Angela Berliner / Photo by Elizabeth Weisbaum

Berliner said Macbeth and her three other Shakespeare adaptations echo the ethos of Stephanie Ansin, the artistic director of  Miami Shores’ PlayGround Theatre, namely that “children’s” theater should not be dumbed down pablum, but challenging theater with just as much intellectual and dramatic rigor as “adult” theater.

“Most children’s theater sucks. Do you think kids deserve sh—y theater?  I’m writing for people to be entertained and enjoy it on different levels” said Berliner in a phone interview from Los Angeles where she runs the L’enfant Terrible troupe.

At the same time, she has tried to make the pieces intriguing for all audiences. “A lot of my audience here are childless adults.”

The multi-generational approach is key, she said. “The original Macbeth is very cool for kids; it’s fantastical, it has battles and is action-oriented, the cool stuff. I think the adults can get into it more because of the family story and the psychological story of a woman who’s a narcissistic mother, and in the telling of the story, she sees outside of herself.”

Tei first saw the hour-long Macbeth work with the other three pieces last summer at Berliner’s theater and plugged into it immediately.

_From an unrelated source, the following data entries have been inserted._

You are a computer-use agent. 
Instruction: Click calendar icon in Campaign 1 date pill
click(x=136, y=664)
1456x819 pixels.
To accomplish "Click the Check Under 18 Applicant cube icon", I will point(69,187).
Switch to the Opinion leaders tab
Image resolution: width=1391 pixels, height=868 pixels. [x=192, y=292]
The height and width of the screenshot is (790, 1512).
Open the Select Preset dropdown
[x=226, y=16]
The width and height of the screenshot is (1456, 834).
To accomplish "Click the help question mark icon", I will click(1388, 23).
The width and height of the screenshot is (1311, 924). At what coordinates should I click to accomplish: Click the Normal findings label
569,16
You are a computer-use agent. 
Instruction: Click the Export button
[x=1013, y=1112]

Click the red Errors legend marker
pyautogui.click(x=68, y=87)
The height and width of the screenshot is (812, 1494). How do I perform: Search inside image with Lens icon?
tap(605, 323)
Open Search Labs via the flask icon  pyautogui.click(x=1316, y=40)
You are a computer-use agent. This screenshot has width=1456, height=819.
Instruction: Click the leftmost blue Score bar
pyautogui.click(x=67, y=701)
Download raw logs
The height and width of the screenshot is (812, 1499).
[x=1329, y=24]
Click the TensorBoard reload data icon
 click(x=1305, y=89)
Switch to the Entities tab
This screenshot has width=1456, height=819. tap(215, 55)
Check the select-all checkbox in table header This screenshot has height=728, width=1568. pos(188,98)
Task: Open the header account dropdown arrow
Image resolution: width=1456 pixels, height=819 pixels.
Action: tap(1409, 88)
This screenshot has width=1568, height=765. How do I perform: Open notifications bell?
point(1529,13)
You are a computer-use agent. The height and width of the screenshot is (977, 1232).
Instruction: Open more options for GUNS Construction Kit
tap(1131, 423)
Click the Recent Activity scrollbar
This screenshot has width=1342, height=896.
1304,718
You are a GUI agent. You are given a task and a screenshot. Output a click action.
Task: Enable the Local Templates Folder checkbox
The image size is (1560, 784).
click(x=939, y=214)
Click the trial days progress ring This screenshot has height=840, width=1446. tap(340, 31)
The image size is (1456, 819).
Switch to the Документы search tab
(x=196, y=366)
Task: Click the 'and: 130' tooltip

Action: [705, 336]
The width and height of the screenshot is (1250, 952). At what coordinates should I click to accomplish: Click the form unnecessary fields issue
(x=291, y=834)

Tei, who is famous for joyously tweaking noses along with the status quo, said that while the show will certainly appeal to children, some patrons are not going to appreciate a holiday show devoid of cotton candy.

“I imagine I’m going to have parents who are pissed off,” he said with relish.  “To me, if you’re pissing some people off with your work as an artist, you’re doing something right. The last thing I want is a family to walk out and forget they’ve even seen it. I want people to walk out and agree or disagree or go ‘Holy s—!”

Even more, he hopes to start a dialogue between the generations about some of the more serious issues that the play asks about war, Shakespeare and a host of other topics.

Those themes evolve out of a simple plot. A little boy is feeling lonely and in need of loving attention. His dad is absent and although his mother says the father is at war overseas, it is implied that he may be dead or has simply abandoned them.  The boy reaches out by asking his mother to tell him a bedtime story. The mother, feeling embittered and disconnected even from the child, chooses to tell him a scary story, a radically re-imagined Macbeth that reels out on the stage. During the story, the mother begins to reconnect with her son.

“It reuses the play Macbeth as sort of a symbol, but it’s not a retelling of Macbeth,” Tei said.

If Berliner’s vision of the play seems to hinge on the mother, Tei sees it a few degrees differently. “It’s really a metaphor of a guy going off to war. It’s very much an anti-war play. It raises the question what good is going off to fight a war if it tears your family apart? It’s also about greed and what happens people get too much power.”

With puppets. And singing.

Tei plans to have the three witches (puppets in Berliner’s version) be a multi-ethnic girl group like a cross between the Andrews Sisters, the Supremes and Destiny’s Child. Their lines are being set to original music. On the other hand, Banquo and Duncan (real actors in Los Angeles) will be shadow puppets with voiceovers by Stephen Anthony and Ken Clement.

Macbeth will be played by Mad Cat stalwart Joe Kimble who will sometimes use stuffed animals as scene partners.  The mother will be played by another Mad Cat regular, Erin Joy Schmidt, who is seven months pregnant in real life.

Berliner is fine with different interpretations: “Paul is not doing the same production, which is great. I love see to what other people will do with it.”

Macbeth & the Monster runs Dec. 28 –Jan. 8 at Mad Cat Theatre Company performing at The Light Box at Goldman Warehouse, 404 NW 26th  Street, Miami. Performances are 7 p.m. Thursday-Saturday, 2 p.m. Saturday-Sunday. Tickets are $12-$25. Call (866) 811-4111 or visit www.madcattheatre.org.

Little Macbeth is played by Josh Zeller in last summer's production.